U.S. Supreme Court Rejects CAFA "Mass Action" Removal (as the 4th Circuit and Judge Anderson did)


Per the United States Supreme Court's unanimous ruling in Mississippi v. AU Optronics Corp. (issued on January 14, 2014), a state's lawsuit seeking restitution for the benefit of its citizens does not meet the definition of a "mass action" under the Class Action Fairness Act of 2005 (CAFA) and cannot be removed to federal court.

Background

 

CAFA defines "mass action" as "any civil action . . . in which monetary relief claims of 100 or more persons are proposed to be tried jointly on the ground that the plaintiffs' claims involve common questions of law or fact."  28 U.S.C Section 1332(d)(11)(B)(i).

This case reached the Supreme Court following the 5th Circuit's determination that Mississippi's lawsuit against AU Optronics qualified as a "mass action" under CAFA.  According to the 5th Circuit, even though the State of Mississippi was the only "named plaintiff," the "real parties in interest" were those (100 or more) citizens of Mississippi who purchased AU Optronics' products.

As the 5th Circuit's ruling was at odds with decisions of the 4th, 7th, and 9th Circuits reaching the opposite conclusion, the Supreme Court granted certiorari.  As described hereJudge Joseph F. Anderson, Jr. and the 4th Circuit ruled that South Carolina's lawsuit against AU Optronics was not a "mass action."

Decision

 

Justice Sotomayor used both the text of CAFA and its context in concluding that "persons"  means "plaintiffs" and not "unnamed real parties in interest."

The statute refers to "persons" as "plaintiffs" in the sentence defining a "mass action."  Moreover, Rule 20, FRCP, also refers to "persons" and "plaintiffs" interchangeably ("[p]ersons may join in one action as plaintiffs if they assert any right to relief jointly . . . ."). Additionally, because CAFA also provides that "jurisdiction shall exist only over those plaintiffs whose claims in a mass action satisfy the jurisdictional requiremen[t]" of $75,000, any definition of "mass action" including unnamed parties in interest would present an "administrative nightmare" to a district court attempting to identify those parties.

With respect to context, Section 1332(d)(11)(C)(i) forbids the transfer of a mass action to another court "unless a majority of the plaintiffs in the action request transfer."  Accordingly, deciding a transfer motion based upon "unnamed real parties in interest" would be "surpassingly difficult."

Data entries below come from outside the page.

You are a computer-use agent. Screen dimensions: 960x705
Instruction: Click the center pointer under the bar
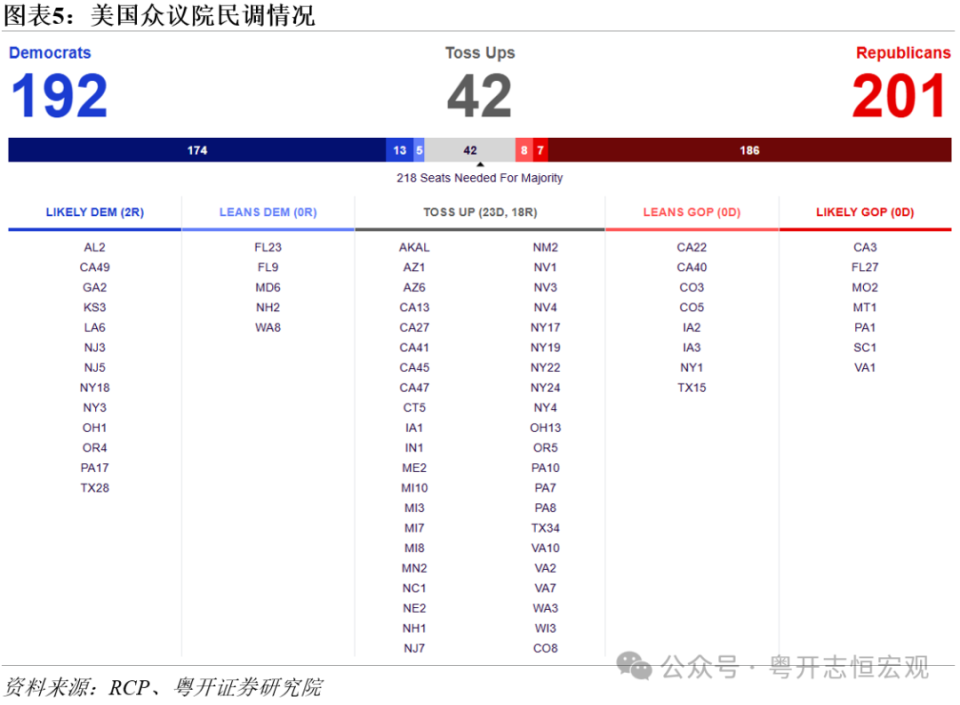point(480,163)
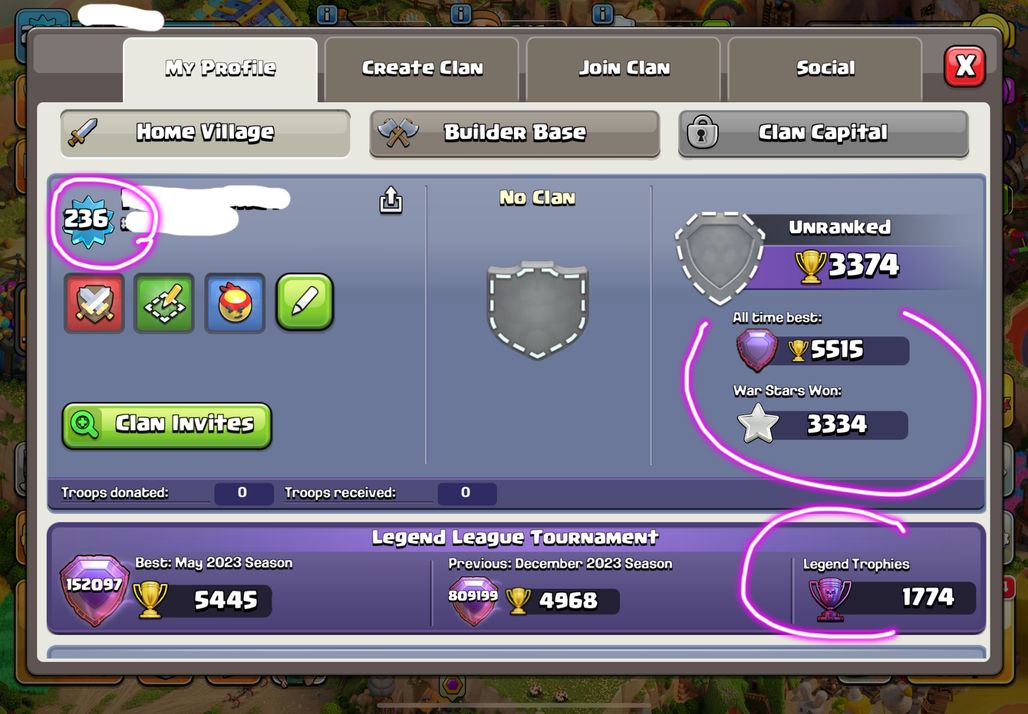Image resolution: width=1028 pixels, height=714 pixels.
Task: Share profile using the share icon
Action: click(391, 200)
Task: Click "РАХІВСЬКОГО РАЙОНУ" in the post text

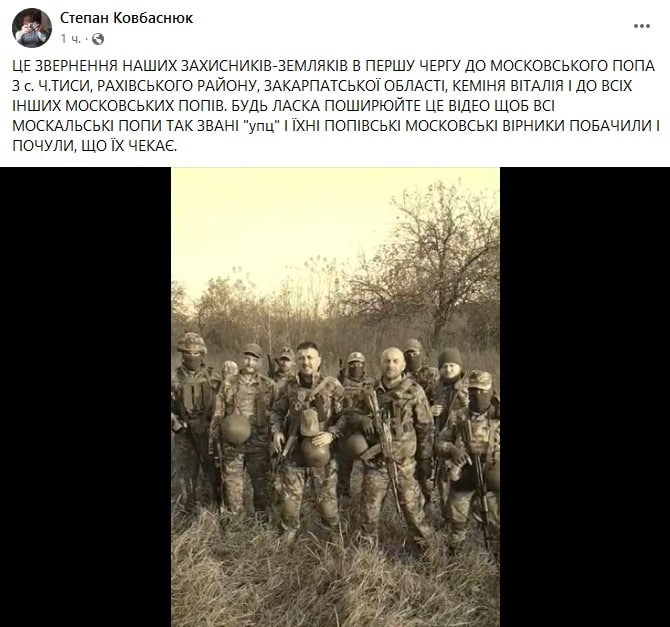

Finally, in response to the argument that one or more "background principles" required the Court to "look behind the pleadings" to analyze the existence of diversity jurisdiction, Justice Sotomayor found no such concept underpinning or informing the definition of "mass action."  Particularly, there is no indication Congress intended to incorporate any "background principle" that would support counting plaintiffs differently for purposes of CAFA.  Indeed, Congress expressed a contrary intent in excluding from the definition of a "mass action" those cases where  "the claims are joined upon motion of a defendant." Section 1332(d)(11)(B)(ii)(11).

Takeaway

         

As characterized by the Supreme Court, a "mass action" is principally a "backstop to ensure that CAFA's relaxed jurisdictional rules for class actions cannot be evaded by a suit that names a host of plaintiffs rather than using the class device."  Accordingly, CAFA's removal provisions are not available absent a lawsuit with the requisite number of named plaintiffs.